TASK PROMPT →
Rescale the coordinates in the answers to these records by 1.05, rounding each to the nearest whole number with halves rounded up. Reproduce every line of the records, requests included, with all other numbers unchanged, and leave the pictures out.

RECORDS PROVIDED →
>>>

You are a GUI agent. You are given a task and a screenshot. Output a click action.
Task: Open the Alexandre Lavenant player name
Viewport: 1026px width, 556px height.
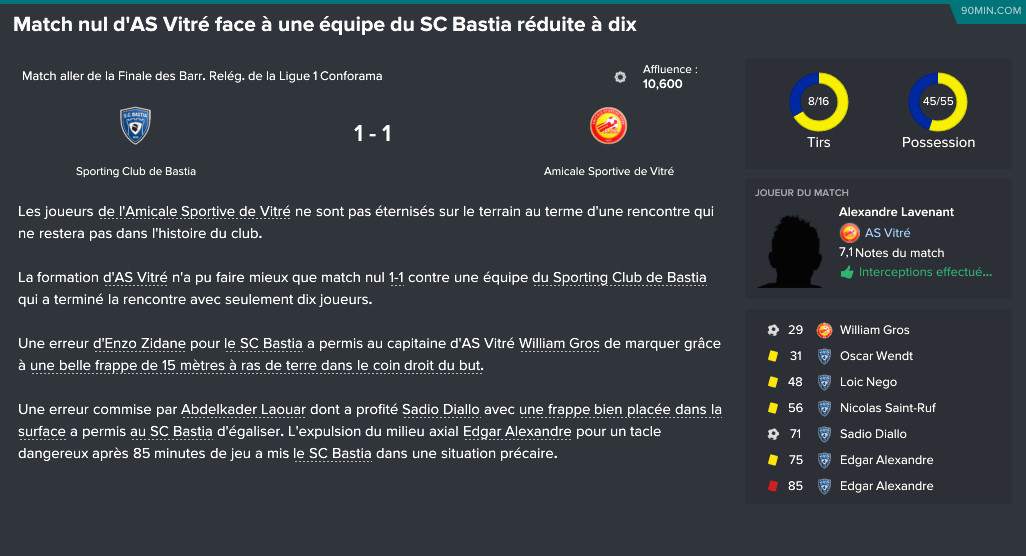(x=896, y=212)
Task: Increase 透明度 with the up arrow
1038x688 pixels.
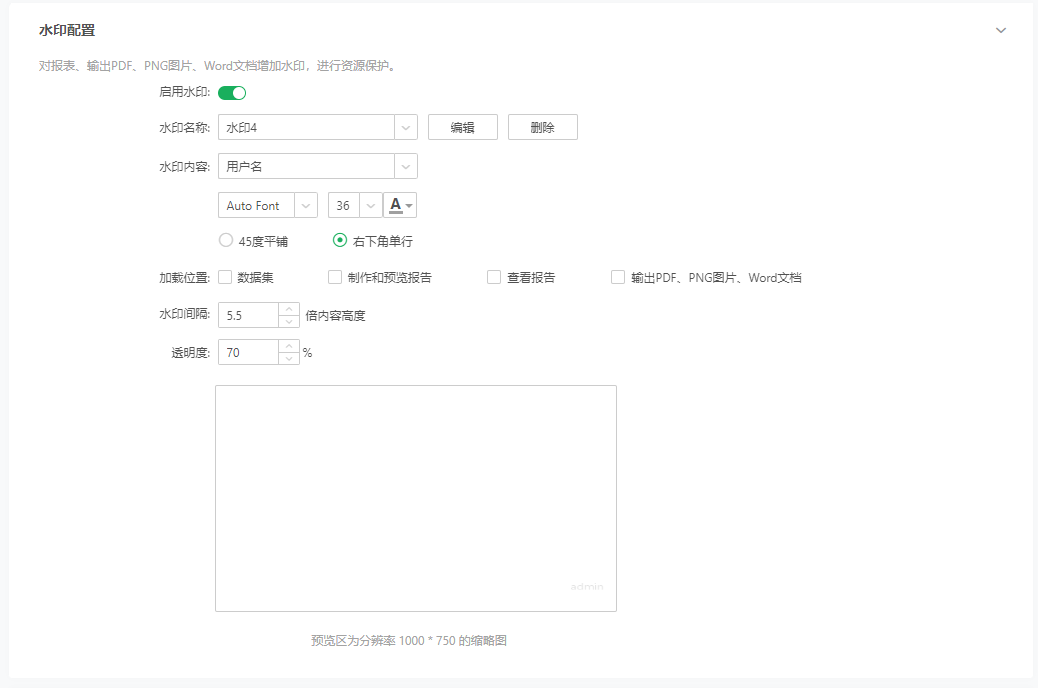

<<<

THE RESULT →
You are a GUI agent. You are given a task and a screenshot. Output a click action.
Task: Open the Alexandre Lavenant player name
Viewport: 1026px width, 556px height.
(x=941, y=223)
Task: Increase 透明度 with the up arrow
1038x688 pixels.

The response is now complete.